ECLI:NL:GHAMS:2017:668

Gerechtshof Amsterdam

Datum uitspraak
28 februari 2017
Publicatiedatum
7 maart 2017
Zaaknummer
200.200.960/01 OK
Instantie
Gerechtshof Amsterdam
Type
Uitspraak
Rechtsgebied
Civiel recht; Ondernemingsrecht
Procedures
  • Eerste aanleg - meervoudig
Vindplaatsen
  • Rechtspraak.nl
AI samenvatting door LexboostAutomatisch gegenereerd

Afwijzing van het enquêteverzoek door de Ondernemingskamer met betrekking tot PP Groep Katwijk B.V.

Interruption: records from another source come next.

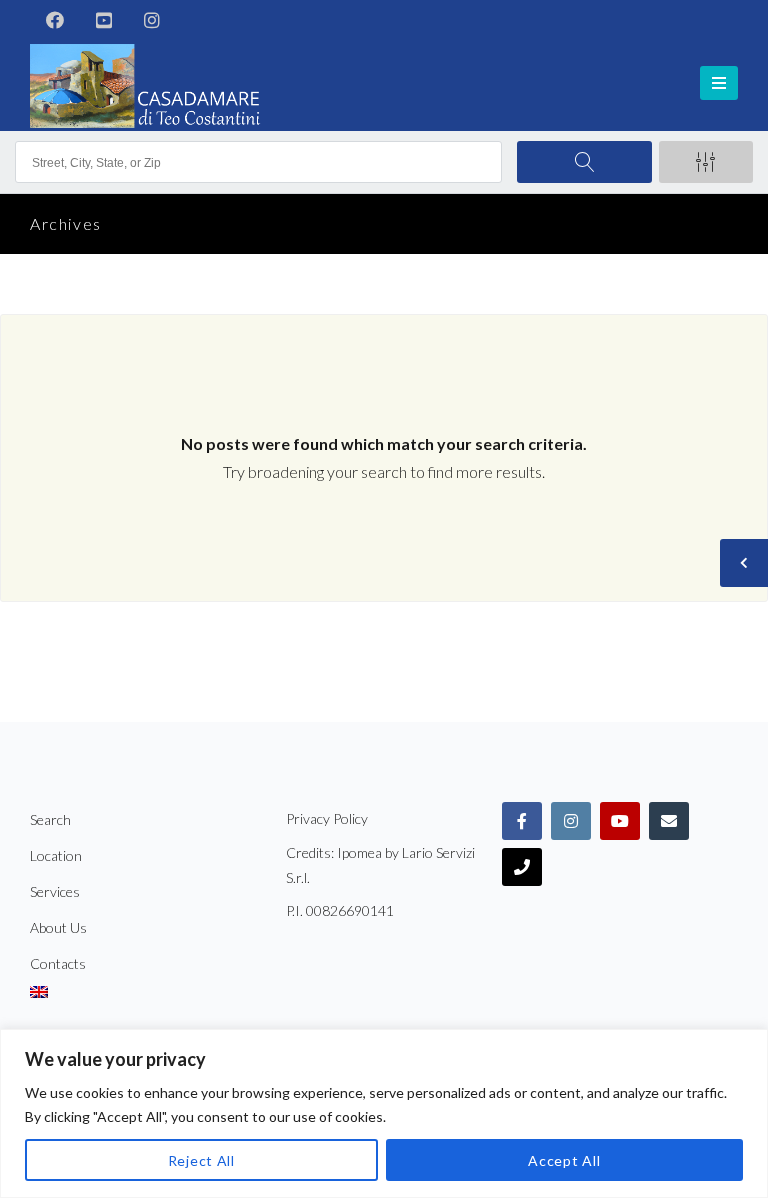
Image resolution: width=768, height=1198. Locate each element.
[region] (384, 1113)
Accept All (564, 1160)
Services (55, 891)
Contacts (58, 963)
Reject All (201, 1160)
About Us (58, 927)
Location (56, 855)
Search (50, 819)
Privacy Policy (327, 818)
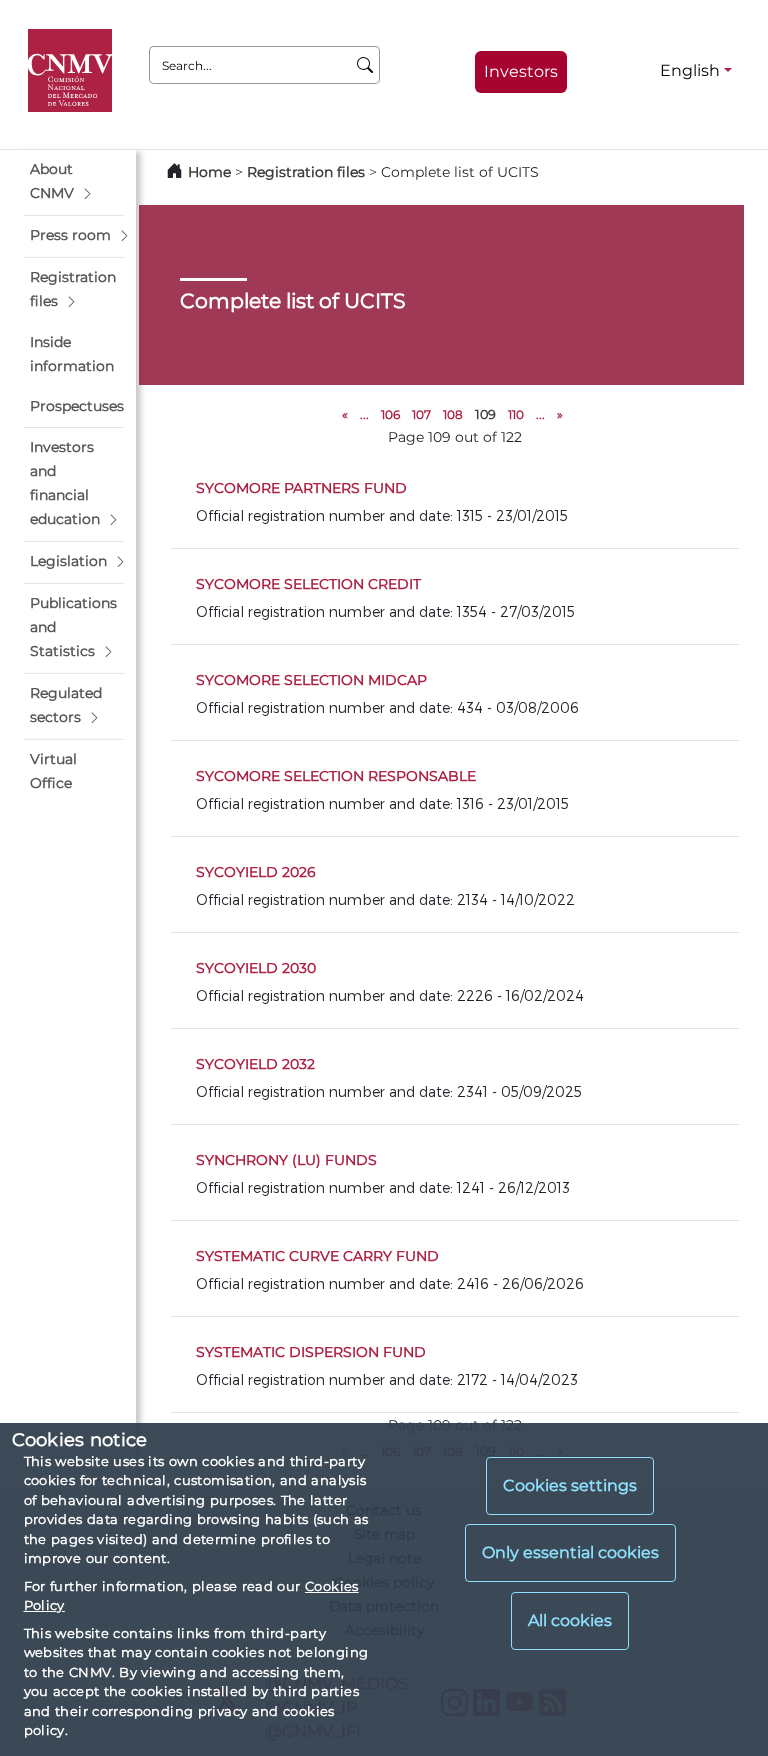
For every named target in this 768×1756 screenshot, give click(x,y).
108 (453, 414)
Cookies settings (570, 1485)
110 (516, 414)
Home (209, 172)
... (364, 414)
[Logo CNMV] (73, 71)
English (690, 70)
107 (421, 414)
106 (390, 414)
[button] (74, 182)
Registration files (306, 172)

In deze zaak heeft de Ondernemingskamer van het Gerechtshof Amsterdam op 28 februari 2017 een beschikking gegeven inzake een verzoek tot enquête door de besloten vennootschap met beperkte aansprakelijkheid [A] tegen PP Groep Katwijk B.V. en de Stichting Administratiekantoor van aandelen in PP Groep. Het verzoek van [A] was gericht op het bevelen van een onderzoek naar het beleid en de gang van zaken van PP Groep vanaf 1998, alsook het treffen van onmiddellijke voorzieningen. De Ondernemingskamer heeft het verzoek afgewezen, omdat [A] niet voldoende gegronde redenen heeft aangevoerd die zouden wijzen op een onjuist beleid of een onjuiste gang van zaken binnen PP Groep. De Ondernemingskamer oordeelde dat veel van de door [A] aangevoerde gronden onvoldoende onderbouwd waren en dat de informatievoorziening aan [A] niet zodanig tekortschiet dat dit een enquête rechtvaardigt. De Ondernemingskamer heeft ook overwogen dat de verstoorde verhoudingen binnen de betrokken families en de aanstaande verlies van de certificaathouderspositie van [A] een rol spelen in de beoordeling. Uiteindelijk is [A] als de in het ongelijk gestelde partij veroordeeld in de kosten van het geding, die zijn begroot op € 3.400, en deze kostenveroordeling is uitvoerbaar bij voorraad verklaard.

Uitspraak

beschikking
___________________________________________________________________
GERECHTSHOF AMSTERDAM
ONDERNEMINGSKAMER
zaaknummer: 200.200.960/01 OK
beschikking van de Ondernemingskamer van 28 februari 2017
inzake
de besloten vennootschap met beperkte aansprakelijkheid
[A],
gevestigd te [....] ,
VERZOEKSTER,
advocaten: voorheen
mr. E.R. Knoetser, kantoorhoudende te Steenbergen, vervolgens
mr. J.P. Koets, kantoorhoudende te Haarlem, daarna
mr. D.J. Duynsteeen
mr W. van Dijk, beiden kantoorhoudende te Amsterdam, thans
mr. H.J.M. van Schie, kantoorhoudende te Haarlem,
t e g e n
de besloten vennootschap met beperkte aansprakelijkheid
PP GROEP KATWIJK B.V.,
gevestigd te Katwijk,
VERWEERSTER
advocaten:
mr. J. Flemingen
mr. L.M.H.A.A. Hennekens, beiden kantoorhoudende te Amsterdam,
e n t e g e n
de stichting
STICHTING ADMINISTRATIEKANTOOR VAN AANDELEN IN PP GROEP KATWIJK,
gevestigd te Katwijk,
BELANGHEBBENDE,
advocaten:
mr. J. Fleming en mr. L.M.H.A.A. Hennekens, beiden kantoorhoudende te Amsterdam.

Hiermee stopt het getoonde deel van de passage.